_About this exercise_: Would you reproduce exactly the lines below from the one holding "The width and height of the screenshot is (743, 395)." through the one holding "Given: Click the blue filter funnel icon", inclusive, and no others?
*** Material for this exercise ***
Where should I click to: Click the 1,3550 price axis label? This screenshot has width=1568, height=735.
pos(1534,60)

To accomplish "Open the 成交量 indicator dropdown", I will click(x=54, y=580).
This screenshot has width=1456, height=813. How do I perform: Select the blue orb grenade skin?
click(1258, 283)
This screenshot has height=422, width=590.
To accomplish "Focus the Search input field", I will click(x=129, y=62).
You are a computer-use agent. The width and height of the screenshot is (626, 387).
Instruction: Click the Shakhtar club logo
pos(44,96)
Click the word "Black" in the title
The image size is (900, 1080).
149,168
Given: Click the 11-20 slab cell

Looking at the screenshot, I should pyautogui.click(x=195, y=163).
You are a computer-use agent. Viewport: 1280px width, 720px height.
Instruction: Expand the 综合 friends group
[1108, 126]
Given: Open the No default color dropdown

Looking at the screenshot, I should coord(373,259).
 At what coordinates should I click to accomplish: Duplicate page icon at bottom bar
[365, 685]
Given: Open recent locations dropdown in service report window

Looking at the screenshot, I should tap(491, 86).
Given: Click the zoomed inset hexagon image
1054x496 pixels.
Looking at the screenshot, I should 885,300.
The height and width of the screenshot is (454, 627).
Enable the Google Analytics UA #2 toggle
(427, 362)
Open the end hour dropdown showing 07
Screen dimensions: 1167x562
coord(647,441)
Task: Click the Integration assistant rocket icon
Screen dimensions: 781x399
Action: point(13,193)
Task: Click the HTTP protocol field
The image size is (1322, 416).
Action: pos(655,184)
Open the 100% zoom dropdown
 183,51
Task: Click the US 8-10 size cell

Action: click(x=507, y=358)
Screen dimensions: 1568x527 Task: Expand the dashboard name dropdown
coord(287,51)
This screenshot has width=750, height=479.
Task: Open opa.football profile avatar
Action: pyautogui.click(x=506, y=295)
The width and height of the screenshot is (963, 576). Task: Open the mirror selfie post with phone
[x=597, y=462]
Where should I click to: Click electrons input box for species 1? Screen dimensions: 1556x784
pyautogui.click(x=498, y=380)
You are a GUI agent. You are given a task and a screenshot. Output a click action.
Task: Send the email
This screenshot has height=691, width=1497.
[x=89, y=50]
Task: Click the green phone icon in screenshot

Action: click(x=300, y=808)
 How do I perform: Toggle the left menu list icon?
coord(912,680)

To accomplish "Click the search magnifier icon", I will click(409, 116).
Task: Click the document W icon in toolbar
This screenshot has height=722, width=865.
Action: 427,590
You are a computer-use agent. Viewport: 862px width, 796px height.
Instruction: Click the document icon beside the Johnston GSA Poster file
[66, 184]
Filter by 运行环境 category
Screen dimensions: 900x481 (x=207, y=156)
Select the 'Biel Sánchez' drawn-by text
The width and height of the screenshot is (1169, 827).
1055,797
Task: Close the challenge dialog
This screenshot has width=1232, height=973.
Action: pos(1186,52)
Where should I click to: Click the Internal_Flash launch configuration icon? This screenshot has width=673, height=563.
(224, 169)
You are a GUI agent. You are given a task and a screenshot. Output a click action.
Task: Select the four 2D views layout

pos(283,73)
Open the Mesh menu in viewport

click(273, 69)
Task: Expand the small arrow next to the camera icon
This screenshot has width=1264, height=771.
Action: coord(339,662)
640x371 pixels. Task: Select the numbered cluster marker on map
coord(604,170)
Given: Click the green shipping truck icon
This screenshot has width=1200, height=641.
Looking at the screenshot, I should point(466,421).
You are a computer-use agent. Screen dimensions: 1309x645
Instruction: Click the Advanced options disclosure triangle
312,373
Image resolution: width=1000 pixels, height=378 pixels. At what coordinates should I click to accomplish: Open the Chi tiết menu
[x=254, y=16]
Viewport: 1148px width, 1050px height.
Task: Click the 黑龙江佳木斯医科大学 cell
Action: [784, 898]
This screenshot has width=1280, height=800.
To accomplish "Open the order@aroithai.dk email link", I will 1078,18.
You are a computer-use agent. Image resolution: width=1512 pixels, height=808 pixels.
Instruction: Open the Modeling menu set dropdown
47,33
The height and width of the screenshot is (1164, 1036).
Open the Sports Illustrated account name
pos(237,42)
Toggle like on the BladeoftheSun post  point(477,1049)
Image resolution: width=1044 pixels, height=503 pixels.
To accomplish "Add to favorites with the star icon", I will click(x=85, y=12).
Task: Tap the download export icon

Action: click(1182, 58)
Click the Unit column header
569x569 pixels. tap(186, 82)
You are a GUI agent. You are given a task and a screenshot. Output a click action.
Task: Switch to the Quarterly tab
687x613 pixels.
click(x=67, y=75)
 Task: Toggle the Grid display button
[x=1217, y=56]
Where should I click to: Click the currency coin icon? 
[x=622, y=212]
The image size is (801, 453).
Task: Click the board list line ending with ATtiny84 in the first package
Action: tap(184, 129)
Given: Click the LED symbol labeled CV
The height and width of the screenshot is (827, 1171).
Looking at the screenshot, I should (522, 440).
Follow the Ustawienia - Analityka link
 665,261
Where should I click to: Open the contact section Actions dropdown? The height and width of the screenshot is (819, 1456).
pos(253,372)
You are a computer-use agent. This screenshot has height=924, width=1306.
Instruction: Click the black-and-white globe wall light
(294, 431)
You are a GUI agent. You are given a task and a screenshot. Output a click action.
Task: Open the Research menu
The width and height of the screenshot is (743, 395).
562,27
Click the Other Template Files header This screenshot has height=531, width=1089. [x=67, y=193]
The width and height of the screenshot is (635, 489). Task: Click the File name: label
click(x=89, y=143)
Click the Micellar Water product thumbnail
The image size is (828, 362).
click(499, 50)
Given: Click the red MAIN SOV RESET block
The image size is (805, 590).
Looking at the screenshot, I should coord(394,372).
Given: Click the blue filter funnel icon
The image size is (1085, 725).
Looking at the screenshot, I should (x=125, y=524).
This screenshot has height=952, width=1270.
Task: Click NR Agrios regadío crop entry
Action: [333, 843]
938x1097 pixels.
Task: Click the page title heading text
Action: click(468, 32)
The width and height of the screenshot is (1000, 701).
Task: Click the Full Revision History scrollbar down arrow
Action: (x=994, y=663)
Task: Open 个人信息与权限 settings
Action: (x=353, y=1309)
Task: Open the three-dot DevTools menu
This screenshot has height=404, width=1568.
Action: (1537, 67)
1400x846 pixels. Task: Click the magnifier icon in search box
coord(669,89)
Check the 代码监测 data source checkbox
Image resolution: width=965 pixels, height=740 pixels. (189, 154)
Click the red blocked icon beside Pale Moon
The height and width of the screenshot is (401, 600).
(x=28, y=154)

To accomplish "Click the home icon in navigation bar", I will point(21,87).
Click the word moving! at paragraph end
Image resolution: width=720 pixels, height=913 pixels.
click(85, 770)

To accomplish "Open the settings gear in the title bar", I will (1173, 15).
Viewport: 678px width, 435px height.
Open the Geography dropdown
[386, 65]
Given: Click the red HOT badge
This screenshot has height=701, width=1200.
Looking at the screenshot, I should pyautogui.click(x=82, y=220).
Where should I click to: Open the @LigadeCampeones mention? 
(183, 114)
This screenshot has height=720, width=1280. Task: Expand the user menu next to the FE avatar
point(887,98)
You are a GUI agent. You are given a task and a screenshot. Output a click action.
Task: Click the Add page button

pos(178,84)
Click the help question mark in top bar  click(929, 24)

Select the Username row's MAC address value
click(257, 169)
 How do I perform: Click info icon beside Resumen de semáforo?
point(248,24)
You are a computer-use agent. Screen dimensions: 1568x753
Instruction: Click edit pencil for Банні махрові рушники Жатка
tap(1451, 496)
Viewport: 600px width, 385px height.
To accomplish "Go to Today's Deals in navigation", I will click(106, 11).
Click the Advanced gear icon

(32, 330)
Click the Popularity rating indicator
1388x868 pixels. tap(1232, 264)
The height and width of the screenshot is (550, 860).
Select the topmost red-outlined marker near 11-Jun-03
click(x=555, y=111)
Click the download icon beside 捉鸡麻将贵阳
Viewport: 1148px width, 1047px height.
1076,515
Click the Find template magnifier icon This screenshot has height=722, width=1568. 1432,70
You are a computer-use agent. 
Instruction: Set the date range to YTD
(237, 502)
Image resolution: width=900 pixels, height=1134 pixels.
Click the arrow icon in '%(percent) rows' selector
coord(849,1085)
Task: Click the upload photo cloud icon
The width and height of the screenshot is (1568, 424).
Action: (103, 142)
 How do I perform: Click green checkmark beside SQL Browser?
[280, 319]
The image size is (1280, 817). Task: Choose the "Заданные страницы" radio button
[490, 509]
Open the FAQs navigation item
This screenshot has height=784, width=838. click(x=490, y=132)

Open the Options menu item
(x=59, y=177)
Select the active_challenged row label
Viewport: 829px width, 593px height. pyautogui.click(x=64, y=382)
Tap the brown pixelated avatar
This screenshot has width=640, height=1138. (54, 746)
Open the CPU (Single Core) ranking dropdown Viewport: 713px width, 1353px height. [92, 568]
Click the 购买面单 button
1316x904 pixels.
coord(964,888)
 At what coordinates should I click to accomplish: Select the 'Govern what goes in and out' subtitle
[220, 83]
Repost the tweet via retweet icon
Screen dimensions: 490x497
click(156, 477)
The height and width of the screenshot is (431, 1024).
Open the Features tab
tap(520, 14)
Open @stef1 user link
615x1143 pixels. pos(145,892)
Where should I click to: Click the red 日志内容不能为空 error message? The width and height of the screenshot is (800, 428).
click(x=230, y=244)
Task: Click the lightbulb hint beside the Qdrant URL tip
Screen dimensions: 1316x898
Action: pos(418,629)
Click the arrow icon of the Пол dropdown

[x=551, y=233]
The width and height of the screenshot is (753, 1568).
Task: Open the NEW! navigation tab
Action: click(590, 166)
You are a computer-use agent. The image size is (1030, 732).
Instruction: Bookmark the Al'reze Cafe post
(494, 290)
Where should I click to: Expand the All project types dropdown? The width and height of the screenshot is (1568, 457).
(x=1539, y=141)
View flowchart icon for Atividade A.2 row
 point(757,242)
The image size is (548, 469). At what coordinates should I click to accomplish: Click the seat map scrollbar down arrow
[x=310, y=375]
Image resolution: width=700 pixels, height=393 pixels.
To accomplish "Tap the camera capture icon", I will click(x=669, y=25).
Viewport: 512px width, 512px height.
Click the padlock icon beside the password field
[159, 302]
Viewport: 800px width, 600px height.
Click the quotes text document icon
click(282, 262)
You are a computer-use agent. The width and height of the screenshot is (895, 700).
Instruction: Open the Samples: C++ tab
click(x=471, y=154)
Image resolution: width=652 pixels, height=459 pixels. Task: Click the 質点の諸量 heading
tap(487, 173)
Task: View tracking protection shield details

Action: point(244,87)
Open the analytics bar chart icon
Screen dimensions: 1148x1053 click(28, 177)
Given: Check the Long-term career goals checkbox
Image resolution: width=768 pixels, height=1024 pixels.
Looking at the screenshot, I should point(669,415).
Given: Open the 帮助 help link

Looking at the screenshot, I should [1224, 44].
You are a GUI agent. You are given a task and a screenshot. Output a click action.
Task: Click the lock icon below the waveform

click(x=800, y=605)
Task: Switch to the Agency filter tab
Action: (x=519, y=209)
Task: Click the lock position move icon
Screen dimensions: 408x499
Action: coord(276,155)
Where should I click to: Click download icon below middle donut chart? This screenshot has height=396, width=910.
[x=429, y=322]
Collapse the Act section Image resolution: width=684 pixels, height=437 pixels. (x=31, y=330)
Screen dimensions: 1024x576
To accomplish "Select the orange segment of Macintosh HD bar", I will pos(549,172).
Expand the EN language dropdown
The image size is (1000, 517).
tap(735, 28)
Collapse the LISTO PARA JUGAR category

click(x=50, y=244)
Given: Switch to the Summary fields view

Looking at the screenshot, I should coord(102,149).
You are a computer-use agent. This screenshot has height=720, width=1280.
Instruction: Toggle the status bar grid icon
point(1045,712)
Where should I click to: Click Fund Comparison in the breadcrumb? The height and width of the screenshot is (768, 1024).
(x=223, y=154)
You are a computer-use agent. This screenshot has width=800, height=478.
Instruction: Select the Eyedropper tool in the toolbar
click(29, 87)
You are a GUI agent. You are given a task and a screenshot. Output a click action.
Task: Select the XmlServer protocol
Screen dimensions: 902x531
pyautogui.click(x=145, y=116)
*** End of Material for this exercise ***
_Solution_:
The width and height of the screenshot is (743, 395).
562,27
Click the Other Template Files header This screenshot has height=531, width=1089. [x=67, y=193]
The width and height of the screenshot is (635, 489). Task: Click the File name: label
click(x=89, y=143)
Click the Micellar Water product thumbnail
The image size is (828, 362).
click(499, 50)
Given: Click the red MAIN SOV RESET block
The image size is (805, 590).
Looking at the screenshot, I should coord(394,372).
Given: Click the blue filter funnel icon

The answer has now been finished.